Leon Weidner
· 09.09.2025
Le départ de la 16e étape est donné à Poio, sur la côte ouest de l'Espagne, d'où les coureurs trouveront d'abord un terrain relativement plat. Les 74 premiers kilomètres ne présentent pas de difficultés majeures avant l'Alto de San Antoniño, la première côte catégorisée de la journée. Cette ascension s'étend sur neuf kilomètres avec une pente moyenne de quatre pour cent. Après avoir franchi ce premier obstacle, les coureurs ont parcouru environ la moitié de l'étape, mais la partie la plus difficile attend encore le peloton.
Avec l'Alto de Groba, une montée de 11,3 kilomètres avec une inclinaison moyenne de 5,4 pour cent est au programme. Les cinq premiers kilomètres sont particulièrement difficiles avec une moyenne de 6,6 pour cent. Après la traversée, une descente rapide s'ensuit, entrecoupée de quelques courtes montées. Ensuite, le parcours sort de la vallée sur un tronçon de 3,2 kilomètres avec une pente de 6,9 pour cent. Après une descente, les coureurs atteignent le pied de l'Alto de Prado. Cette montée de 4,3 kilomètres avec une inclinaison moyenne de 8,9 pour cent marque le troisième classement de la journée. Après l'avoir franchie, il reste environ 25 kilomètres jusqu'à l'arrivée. Une grande partie de ce parcours est en descente, mais il est interrompu par une courte montée en sens inverse.
L'étape se termine par l'ascension du Castro de Herville, un point de vue sur la baie de Vigo. La montée finale, longue de 8,2 kilomètres, présente une pente moyenne de 5,2 pour cent, les trois premiers kilomètres étant les plus difficiles avec des pentes de plus de 10 pour cent. C'est là que devrait se jouer la victoire du jour.
La 16e étape de la Vuelta 2025, avec son profil montagneux et ses quatre ascensions catégorisées, offre un terrain propice aux échappées et aux coureurs du classement.

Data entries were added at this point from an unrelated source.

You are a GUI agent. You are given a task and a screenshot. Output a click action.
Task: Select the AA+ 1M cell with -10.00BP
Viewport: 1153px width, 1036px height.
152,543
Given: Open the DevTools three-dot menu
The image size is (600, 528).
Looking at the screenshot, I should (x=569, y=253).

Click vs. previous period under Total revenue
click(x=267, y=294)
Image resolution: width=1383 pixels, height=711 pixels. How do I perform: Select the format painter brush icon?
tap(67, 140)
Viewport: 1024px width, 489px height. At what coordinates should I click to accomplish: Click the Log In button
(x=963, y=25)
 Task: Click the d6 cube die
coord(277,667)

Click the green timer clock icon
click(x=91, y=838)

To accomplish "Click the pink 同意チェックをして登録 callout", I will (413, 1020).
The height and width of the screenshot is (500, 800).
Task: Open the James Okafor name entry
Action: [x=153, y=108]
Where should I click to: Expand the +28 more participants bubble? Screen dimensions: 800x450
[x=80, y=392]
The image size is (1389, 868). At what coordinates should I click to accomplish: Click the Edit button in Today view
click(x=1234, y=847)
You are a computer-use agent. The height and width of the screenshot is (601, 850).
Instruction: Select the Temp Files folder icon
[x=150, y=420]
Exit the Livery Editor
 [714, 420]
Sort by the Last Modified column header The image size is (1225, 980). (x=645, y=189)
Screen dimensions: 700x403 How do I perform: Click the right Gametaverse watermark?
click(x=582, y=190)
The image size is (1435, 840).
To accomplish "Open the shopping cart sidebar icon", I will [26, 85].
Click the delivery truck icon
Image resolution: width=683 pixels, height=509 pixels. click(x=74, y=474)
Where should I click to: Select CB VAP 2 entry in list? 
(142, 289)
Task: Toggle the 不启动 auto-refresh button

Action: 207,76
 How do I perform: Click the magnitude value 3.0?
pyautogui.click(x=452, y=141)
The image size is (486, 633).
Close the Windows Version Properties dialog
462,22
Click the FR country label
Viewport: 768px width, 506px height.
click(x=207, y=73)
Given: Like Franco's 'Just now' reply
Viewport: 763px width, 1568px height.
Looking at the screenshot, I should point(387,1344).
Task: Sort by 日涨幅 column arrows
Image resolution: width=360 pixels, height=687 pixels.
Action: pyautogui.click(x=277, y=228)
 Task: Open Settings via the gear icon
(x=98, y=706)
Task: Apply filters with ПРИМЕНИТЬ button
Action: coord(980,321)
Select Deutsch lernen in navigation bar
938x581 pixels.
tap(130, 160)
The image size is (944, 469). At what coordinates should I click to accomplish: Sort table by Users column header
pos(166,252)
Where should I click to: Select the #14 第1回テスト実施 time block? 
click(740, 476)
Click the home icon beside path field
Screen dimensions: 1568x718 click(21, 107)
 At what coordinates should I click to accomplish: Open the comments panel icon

Les montées et descentes incessantes, surtout dans la deuxième moitié de l'étape, rendent difficile le contrôle d'une échappée par le peloton.
Pour les coureurs du classement général, la montée finale vers le Castro de Herville, avec ses premiers kilomètres raides, offre une plateforme idéale pour les attaques. En même temps, les grimpeurs forts qui ne se battent plus pour le classement général pourraient aussi tenter leur chance dans une échappée. Compte tenu du profil exigeant et du positionnement après la deuxième journée de repos, cette étape devrait être un facteur important dans la lutte pour le maillot rouge.